Python Forum

Full Version: Beautifulsoup Scraping
You're currently viewing a stripped down version of our content. View the full version with proper formatting.
Good day folks,

I started last week my first webscraping project. The code is working (beginner level), but I have some struggle to continue it. It would be nice if you could give some advice or give a step into the right direction.




1. looping over different webpages

On the webpage there are several pages that I need to loop over. I have added to the weblink "&page=(page)", but this does not seem to work as it only scrape one page.

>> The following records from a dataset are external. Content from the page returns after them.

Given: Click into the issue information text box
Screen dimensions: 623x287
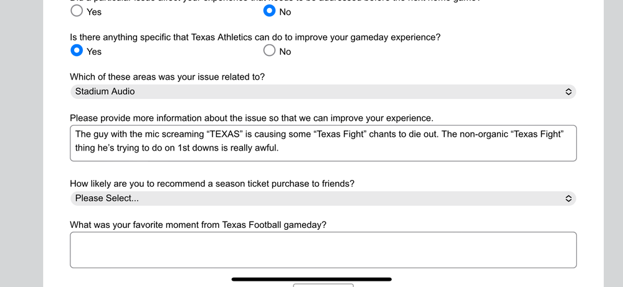Looking at the screenshot, I should [x=323, y=143].
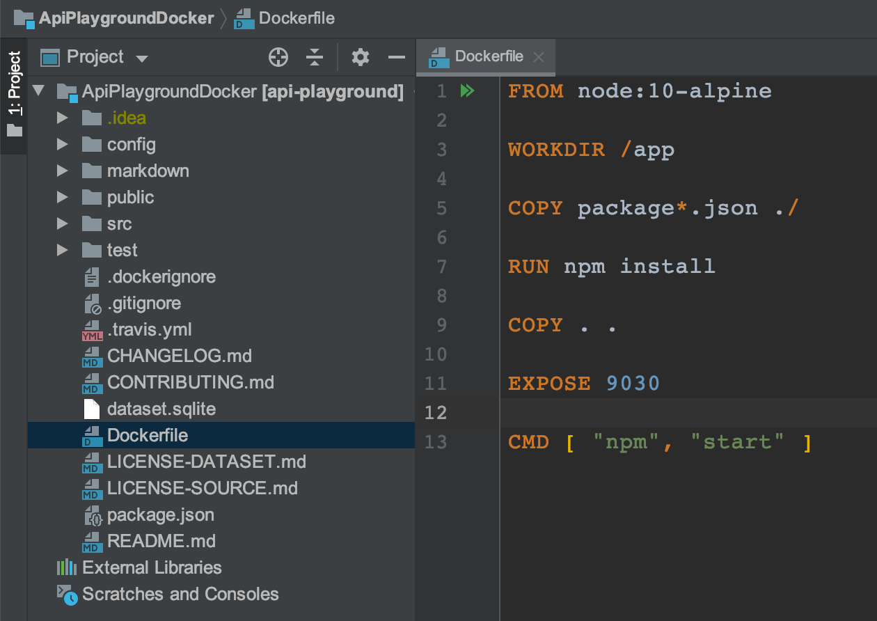Click ApiPlaygroundDocker in the breadcrumb bar

(x=126, y=18)
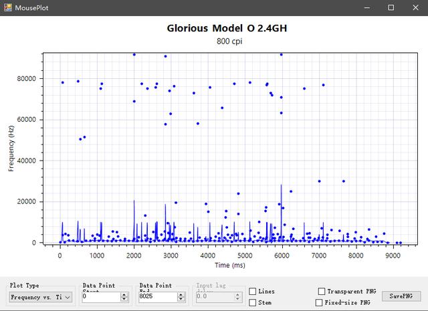Maximize the MousePlot window
Viewport: 428px width, 311px height.
(x=391, y=7)
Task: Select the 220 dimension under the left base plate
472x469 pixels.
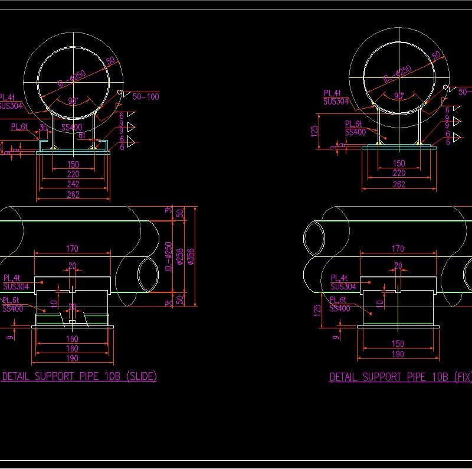Action: (x=74, y=173)
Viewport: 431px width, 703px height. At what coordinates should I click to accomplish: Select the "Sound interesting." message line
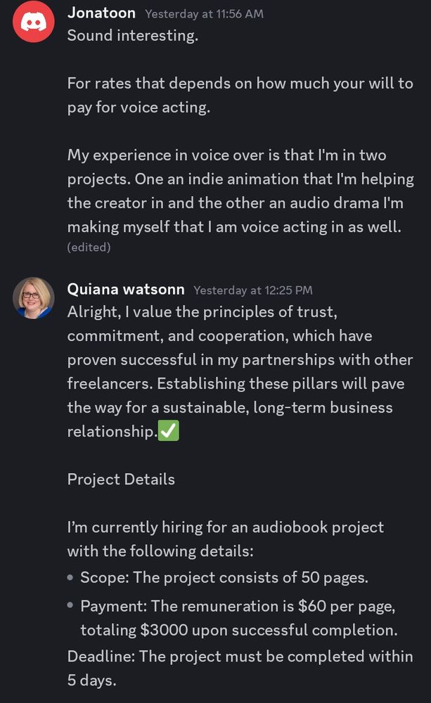tap(133, 36)
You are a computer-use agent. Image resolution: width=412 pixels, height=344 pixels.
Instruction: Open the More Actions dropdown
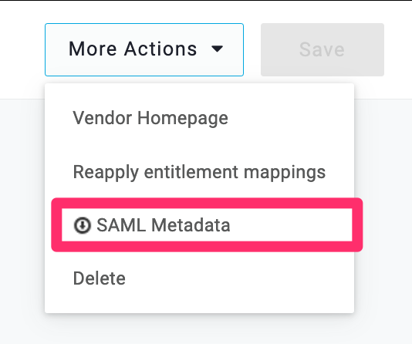(144, 49)
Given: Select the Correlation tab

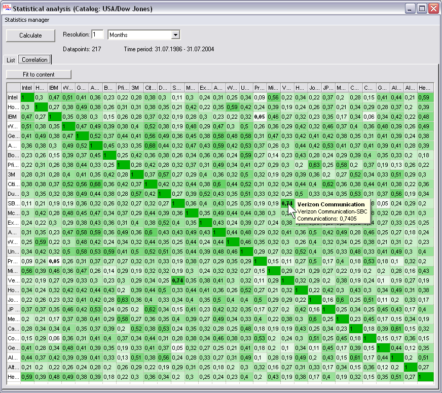Looking at the screenshot, I should [x=34, y=60].
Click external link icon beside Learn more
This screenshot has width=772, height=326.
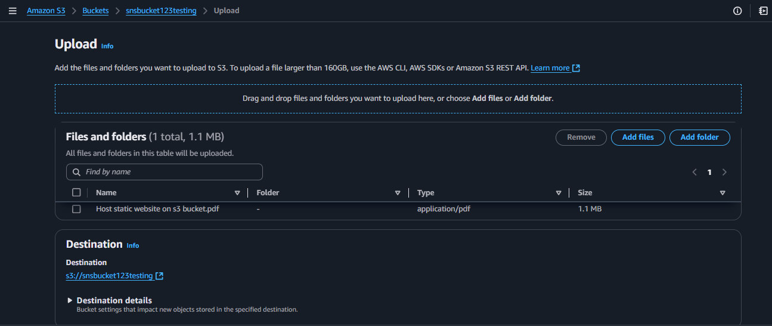576,68
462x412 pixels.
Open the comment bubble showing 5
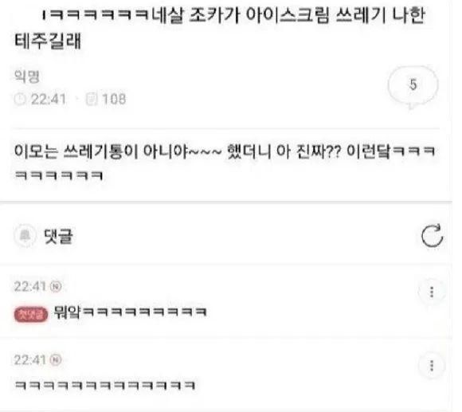pyautogui.click(x=413, y=87)
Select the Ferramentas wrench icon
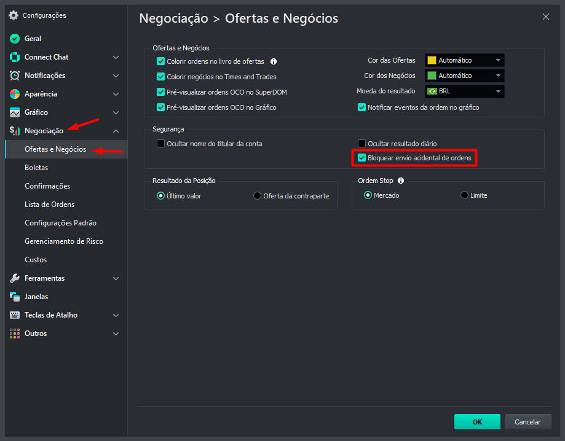The image size is (565, 441). (14, 278)
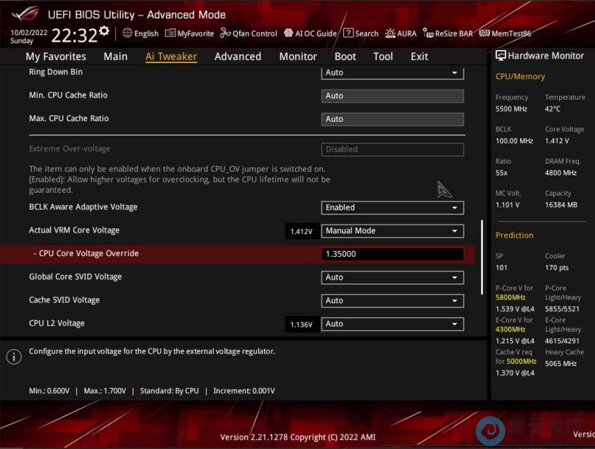Open BCLK Aware Adaptive Voltage dropdown
The height and width of the screenshot is (449, 595).
point(393,208)
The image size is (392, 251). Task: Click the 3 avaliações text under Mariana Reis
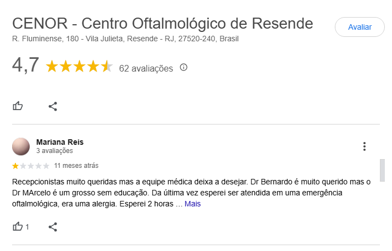[54, 151]
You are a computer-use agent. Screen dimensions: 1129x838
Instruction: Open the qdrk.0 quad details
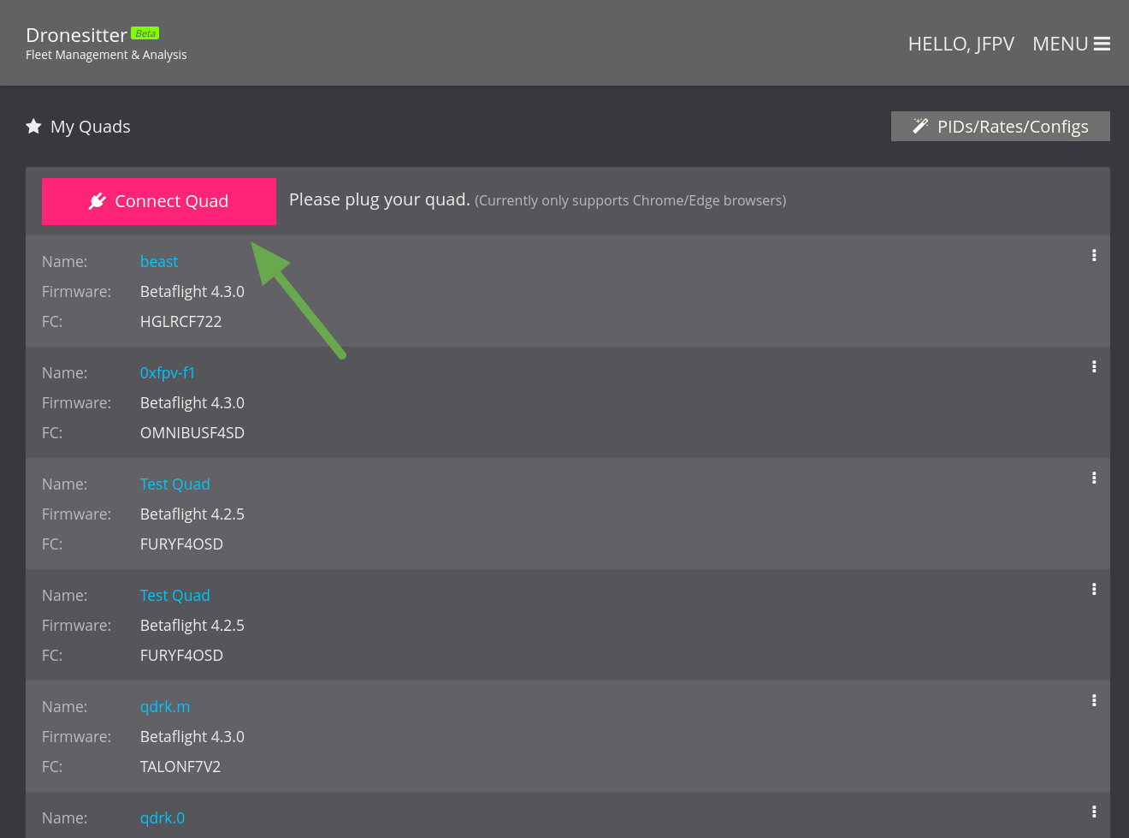163,817
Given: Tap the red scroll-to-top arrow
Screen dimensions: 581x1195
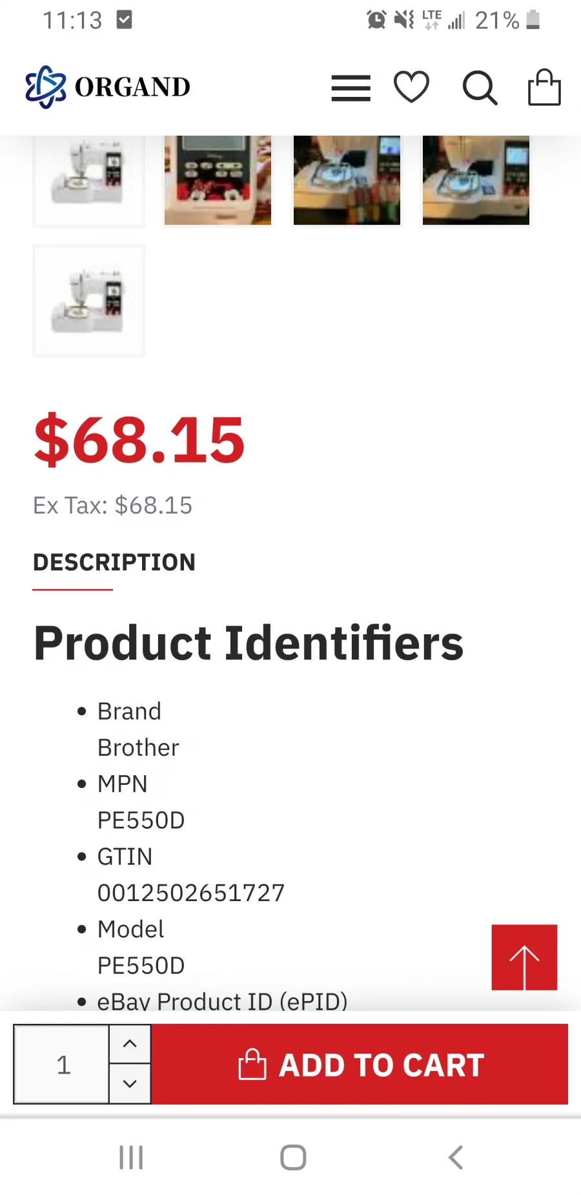Looking at the screenshot, I should 524,957.
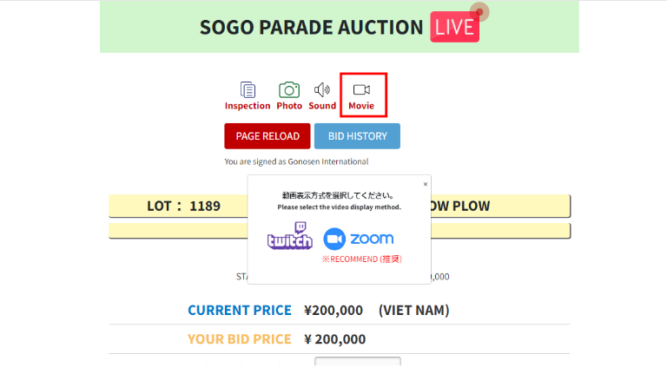Click the Sound text label
667x374 pixels.
pyautogui.click(x=322, y=106)
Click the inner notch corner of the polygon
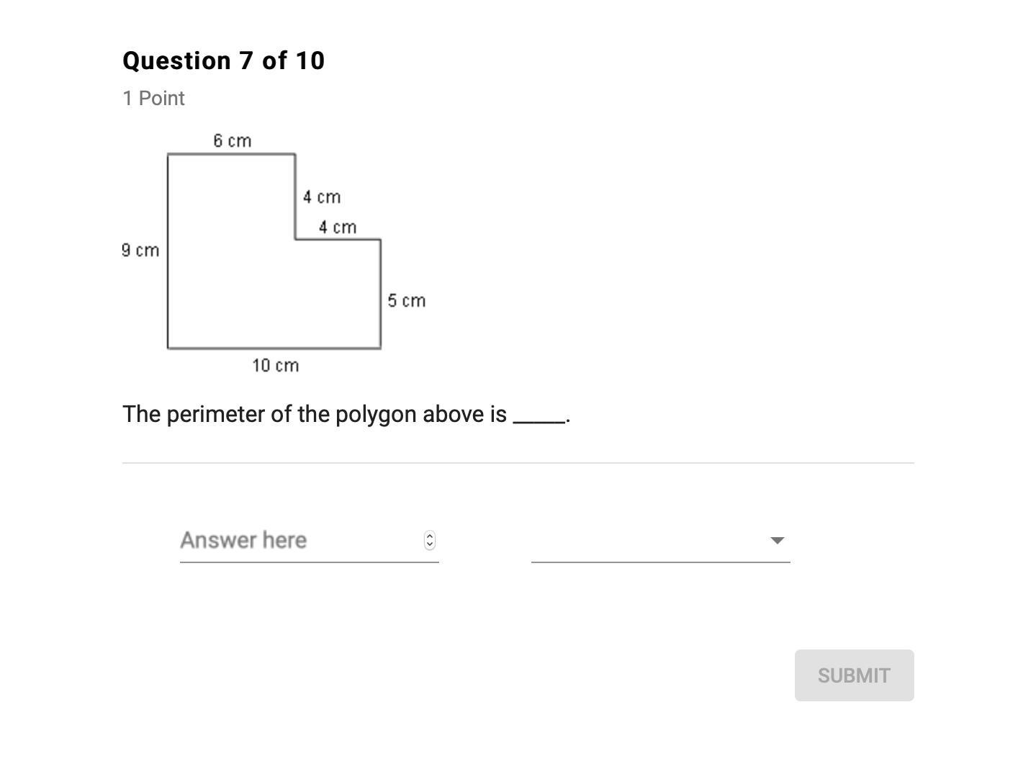 point(295,239)
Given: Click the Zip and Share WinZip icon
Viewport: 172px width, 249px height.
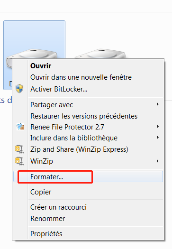Looking at the screenshot, I should click(19, 149).
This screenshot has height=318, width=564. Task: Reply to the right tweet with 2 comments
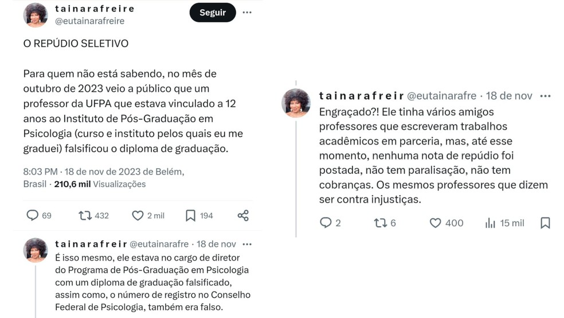point(326,223)
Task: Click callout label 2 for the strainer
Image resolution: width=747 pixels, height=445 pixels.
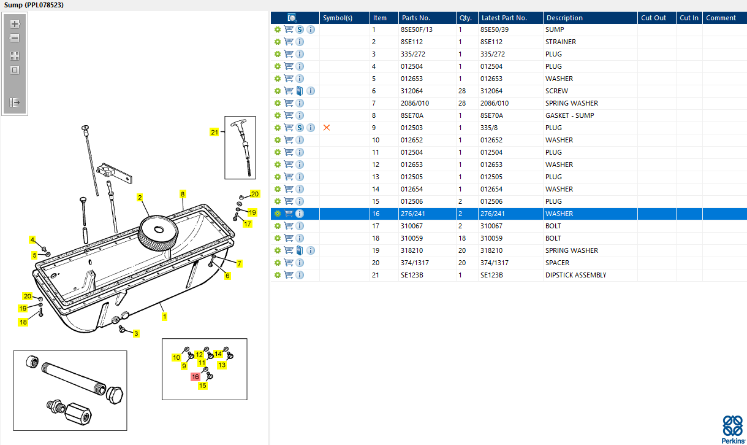Action: tap(140, 198)
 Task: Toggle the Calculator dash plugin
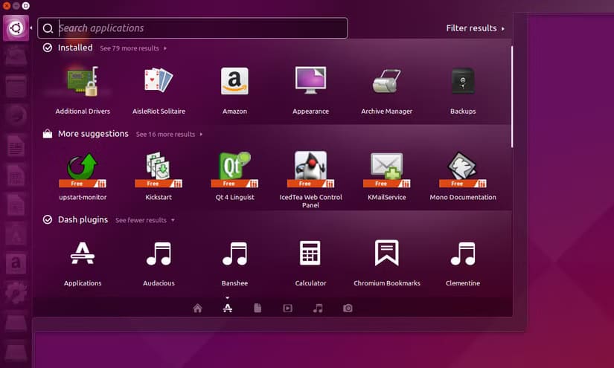310,254
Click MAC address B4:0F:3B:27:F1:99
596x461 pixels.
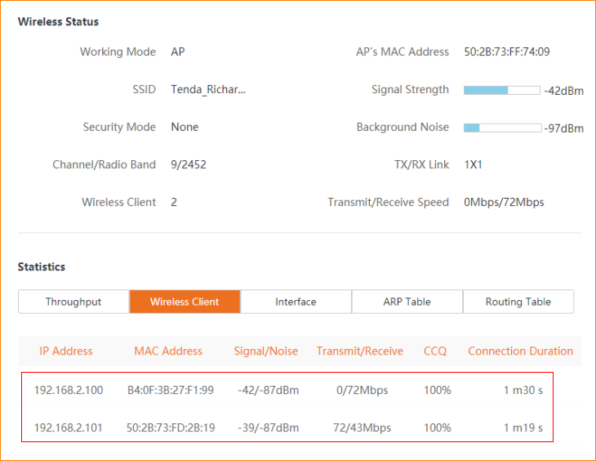[171, 390]
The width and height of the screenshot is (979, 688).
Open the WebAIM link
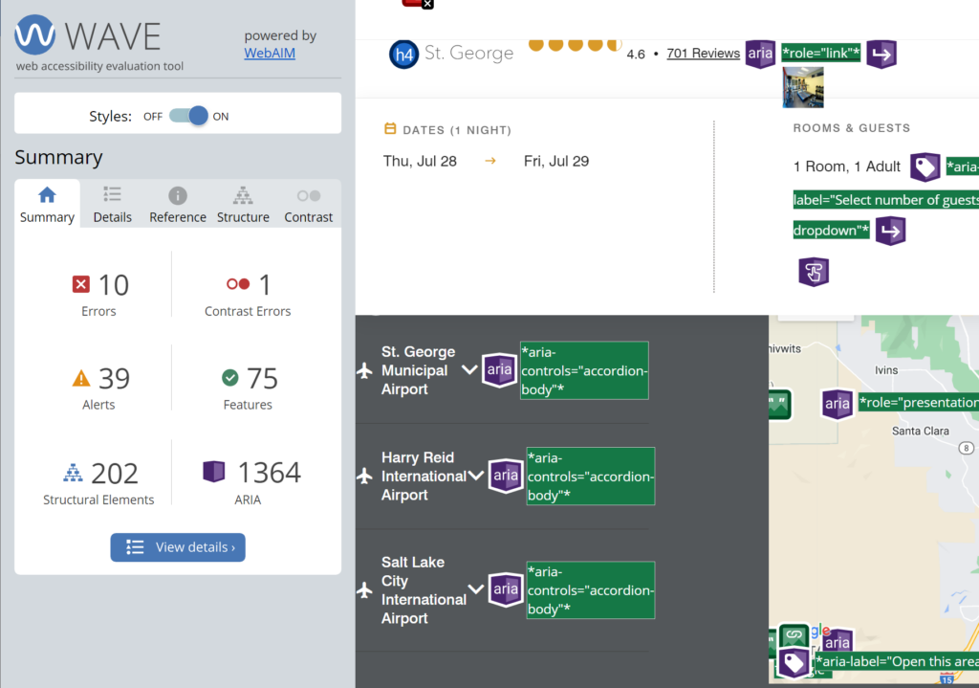(x=270, y=54)
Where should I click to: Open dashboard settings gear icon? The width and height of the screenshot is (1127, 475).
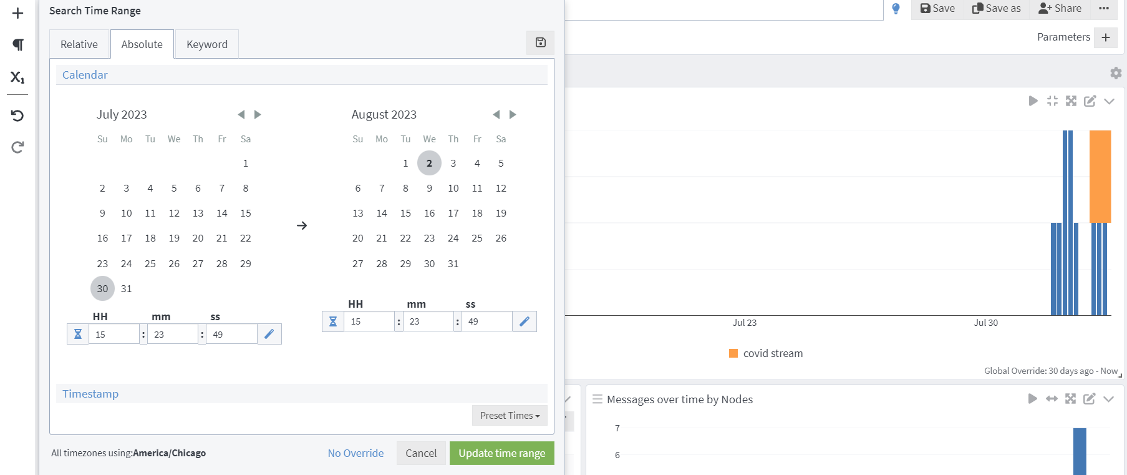(1116, 73)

2. problem with the id variable

I would like to retrieve the data-id from the below HTML code. But this is a little tricky as it seems it is not part from the class and therefore I am not able to retrieve it like hp

Thanks for the assistance,
Regards,
(Jun-21-2019, 10:26 AM)PolskaYBZ Wrote: [ -> ]I have added to the weblink "&page=(page)", but this does not seem to work as it only scrape one page.
The link is a little wrong and can use f-string to insert into link string.
for page in range (1,4):
    link = f"https://www.otodom.pl/wynajem/mieszkanie/krakow/?search%5Bdescription%5D=1&search%5Bsubregion_id%5D=410&search%5Bcity_id%5D=38&page={page}"
    print(link) 
Now can you test output and see that eg link 2 switch to page 2.
Quote:I would like to retrieve the data-id from the below HTML code. But this is a little tricky as it seems it is not part from the class and therefore I am not able to retrieve it like hp
data-id is an attribute in link a,so can use attrs to get it.
from bs4 import BeautifulSoup

html = '''\
<a class="button-observed observe-link favourites-button observed-text svg-heart add-to-favourites" data-statkey="ad.observed.list" rel="nofollow" data-id="45264798" href="#" title="Obserwuj">
<div class="observed-text-container" style="display: flex;">'''

soup = BeautifulSoup(html, 'lxml')
link_a = soup.find('a')
>>> link_a.attrs
{'class': ['button-observed',
           'observe-link',
           'favourites-button',
           'observed-text',
           'svg-heart',
           'add-to-favourites'],
 'data-id': '45264798',
 'data-statkey': 'ad.observed.list',
 'href': '#',
 'rel': ['nofollow'],
 'title': 'Obserwuj'}

>>> link_a.attrs['data-id']
'45264798'
1)
you have the wrong link for changing page numbers
try:
https://www.otodom.pl/wynajem/mieszkanie/krakow/?search%5Bdescription%5D=1&search%5Bsubregion_id%5D=410&search%5Bcity_id%5D=38&page=5
as opposed to:
https://www.otodom.pl/wynajem/mieszkanie/krakow/?search%5Bdescription%5D=1&search%5Bsubregion_id%5D=410&search%5Bcity_id%5D=38#form&page=5
omitting the #form part

2)
You only have to add the data-id attribute to obtain that part
house.find('a',class_="button-observed observe-link favourites-button observed-text")['data-id']
Output:
metulburr@ubuntu:~$ python3.6 forum11.py <Response [200]> 59342283
Both comments helped a lot, much appreciated :)